The Negation of an Implication Statement?

[someperson05]

Hello,

So someone just asked me for assistance on a proof, and while I'm fairly certain you can't do what he did, I am not completely sure on the reasons.

To state it as formal logic,
If you have proposition A:
[tex]P \rightarrow Q[/tex]
And let's call proposition B
[tex]\neg (P \rightarrow Q)[/tex]
If you were to show B was false, then I think that does not imply A is true.

Am I right? And what logic is really going on above?

Thanks for any help you can provide.

EDIT:
I tried looking at the implication as,
[tex] P \rightarrow Q \equiv \neg P \vee Q[/tex]
which means that
[tex]\neg (P \rightarrow Q) \equiv P \wedge \neg Q[/tex]
which no longer seems to be really an implication statement.

 

[matiasmorant]

it is always true that

[tex]a\lor \neg a[/tex]


¬¬a is equivalent to a

 

[disregardthat]

Hello,

[tex]\neg (P \rightarrow Q) \equiv P \wedge \neg Q[/tex]
which no longer seems to be really an implication statement.

Why would it be, it's the negation of an implication statement.

 

[dkavlak]

I'm a little unclear on exactly what your question is and what system of logic you are talking about.

If you are talking about intuitionistic/constructive logic then a proof that B is false (i.e. a proof of the negation of B, which I believe in intuitionistic terms would be "a proof that B cannot be proven") would not be a proof of A, since intuitionistic logic does not have a double negation elimination rule. Intuitionistic logic also has a different definition of negation than classical logic (part of the reason there is no double negation rule).

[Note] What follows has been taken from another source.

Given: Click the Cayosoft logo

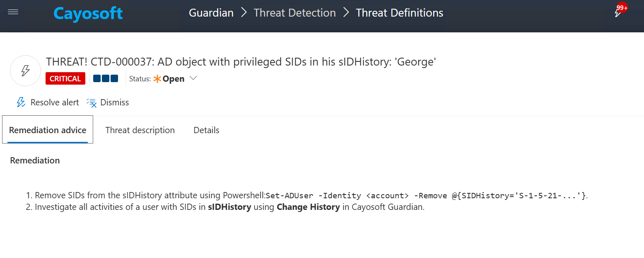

However, in classical logic, a proof of the negation of B would be the double negation of A, which is equivalent to A via a rule of double negation elimination.

 

[blue_raver22]

Hello,

You are correct in your understanding that the negation of an implication statement does not necessarily imply the truth of the original statement. In fact, the negation of an implication statement is equivalent to the conjunction of the antecedent (P) and the negation of the consequent (\neg Q). This means that both P and \neg Q must be true in order for the negation of the implication to be true.

In terms of logic, the process of negating an implication statement can be seen as applying the De Morgan's Law, which states that the negation of a disjunction is equivalent to the conjunction of the negations of its individual components. So in this case, the negation of an implication statement is equivalent to the conjunction of the negation of the antecedent and the negation of the consequent.

I hope this helps clarify the logic behind the negation of an implication statement. Let me know if you have any further questions.